In Nancy is het even zoeken naar de parkeergarage en vervolgens ook om op de route van de stadswandeling te komen. Maar na wat heen en weer drentelen zitten we toch op het goede spoor. Het weer valt een beetje tegen: ze hadden veel zon voorspeld, maar die zullen we vandaag niet gaan zien. Gelukkig is het droog en niet koud. We lopen langs een -letterlijk huizenhoge- muurschildering, maar als Jan later thuis de foto ziet zegt hij hem niet opgemerkt te hebben!

Als eerste bezienswaardigs zien we de kerk van St. Sébastien met een erg mooie barokgevel. Binnen is de kerk heel licht, maar verder niet erg indrukwekkend. Het grote orgel schijnt dan weer wel bijzonder te zijn. De kerk is van de 18e eeuw, daarvoor stond er een kapel uit de 14e eeuw.

Tegenover de kerk zijn de overdekte markthallen en natuurlijk nemen we er even een kijkje. Het valt ons op dat alles hier nog veel duurder is dan bij ons. We hebben o ns laten vertellen dat hier in de buurt een wijk moet zijn met veel art-nouveaugebouwen; dus gaan we op zoek. Eerst zien we de Passage Bleu, een hele korte passage met een paar winkeltjes en een dak met blauwe staalconstructie die art deco zou zijn. Al met al niet imponerend. Niet veel verder zien we op een hoek een blauw art-nouveaugebouw. Dit was eens een erg mooie winkel, maar daar is weinig van over. Het pand staat leeg en is behoorlijk verwaarloosd; er wordt duidelijk al lange tijd niets aan gedaan, heel jammer.

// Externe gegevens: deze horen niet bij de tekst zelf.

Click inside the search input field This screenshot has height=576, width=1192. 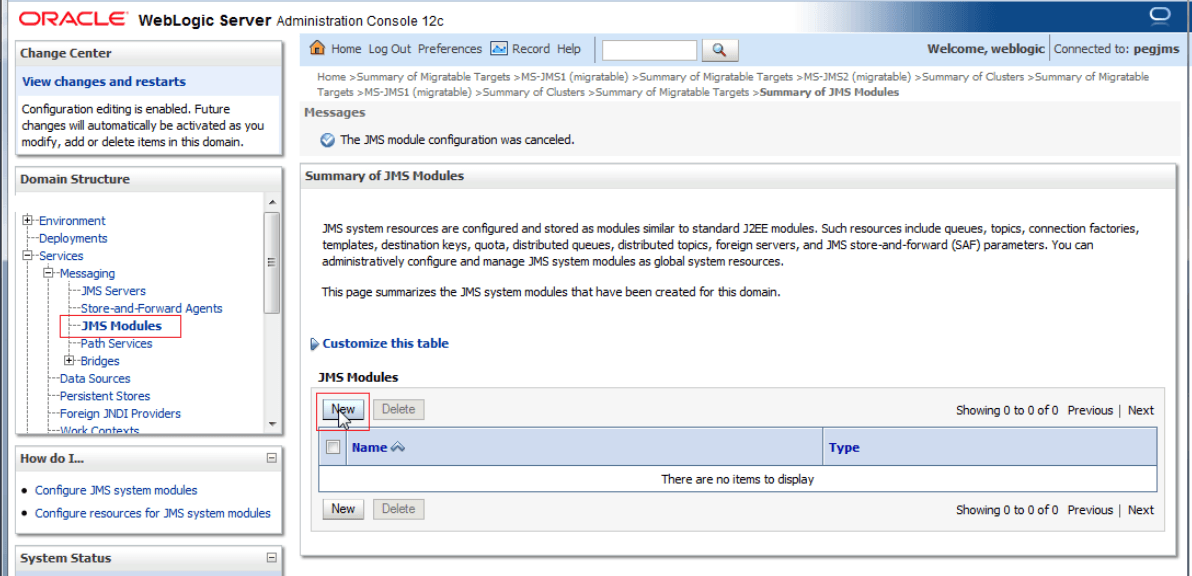pos(649,49)
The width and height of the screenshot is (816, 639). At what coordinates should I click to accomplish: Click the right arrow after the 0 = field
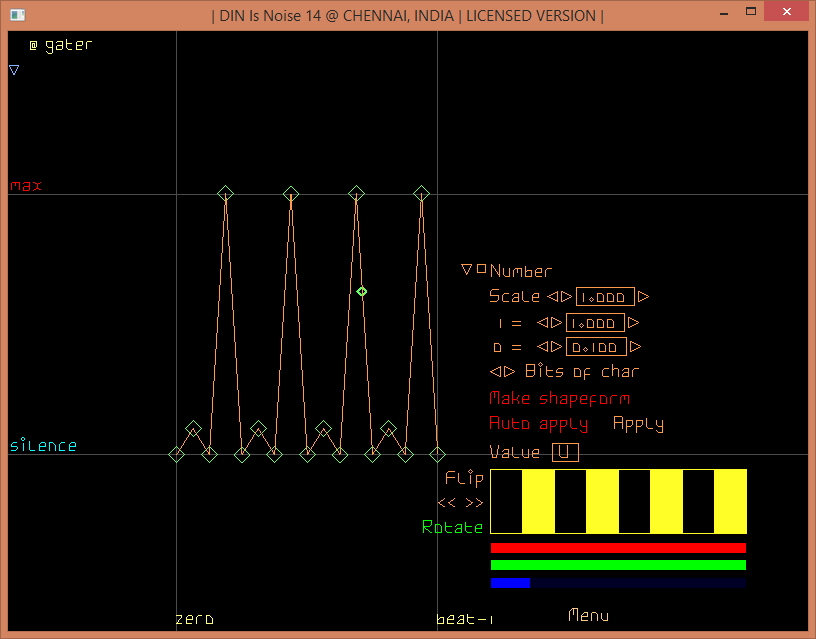635,348
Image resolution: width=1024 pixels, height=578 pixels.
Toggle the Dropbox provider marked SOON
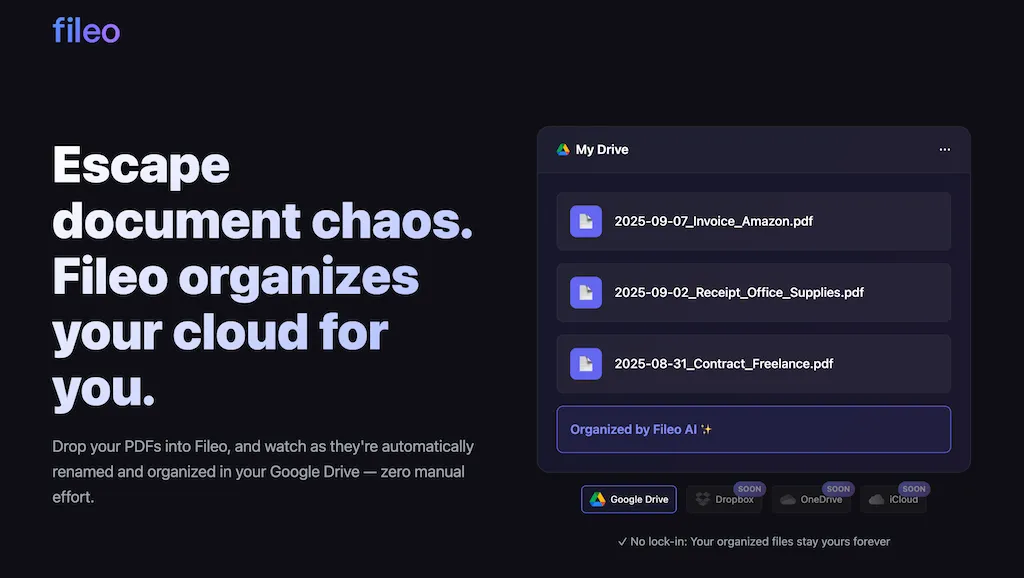point(724,499)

Wat verderop zien we nog het Centrum voor de Commercie met een heel sierlijk voorportaal. Dan gaan we op zoek naar het Bureau de Tourisme voor een fatsoenlijke plattegrond van de stad. De Franse VVV ligt op de hoek van het beroemde Place Stanislas, dus dat komt goed uit.

Place Stanislas
(18e eeuw). Het plein werd gebouwd in opdracht van Stanislas Leszczynski. Deze had besloten de twee door een moeras gescheiden stadsdelen (Ville Vieille en Ville Neuve) te verbinden. Hij liet een vorstelijk plein aanleggen ter ere van zijn schoonzoon Lodewijk XV. Van Place Royale tot Place Stanislas. Het plein heette oorspronkelijk Place Royale en er stond een standbeeld van Lodewijk XV. Maar tijdens de Franse Revolutie werd dit beeld verwoest en kreeg het plein een andere naam, t.w. Place du Peuple en nog later Place Napoléon. Nu heet het Place Stanislas, kortweg Place Stan. In 2004 werd het plein gerenoveerd volgens het originele 18e-eeuwse ontwerp, waarbij het plein geheel autovrij werd gemaakt. Place Stanislas nu. Het Place Stanislas ligt in het centrum van de stad en is maar liefst 106 m bij 124 m groot. Het plein is symmetrisch opgebouwd met verschillende grote bouwwerken, waaronder het Hôtel de Ville, dat de gehele zuidzijde van het plein beslaat.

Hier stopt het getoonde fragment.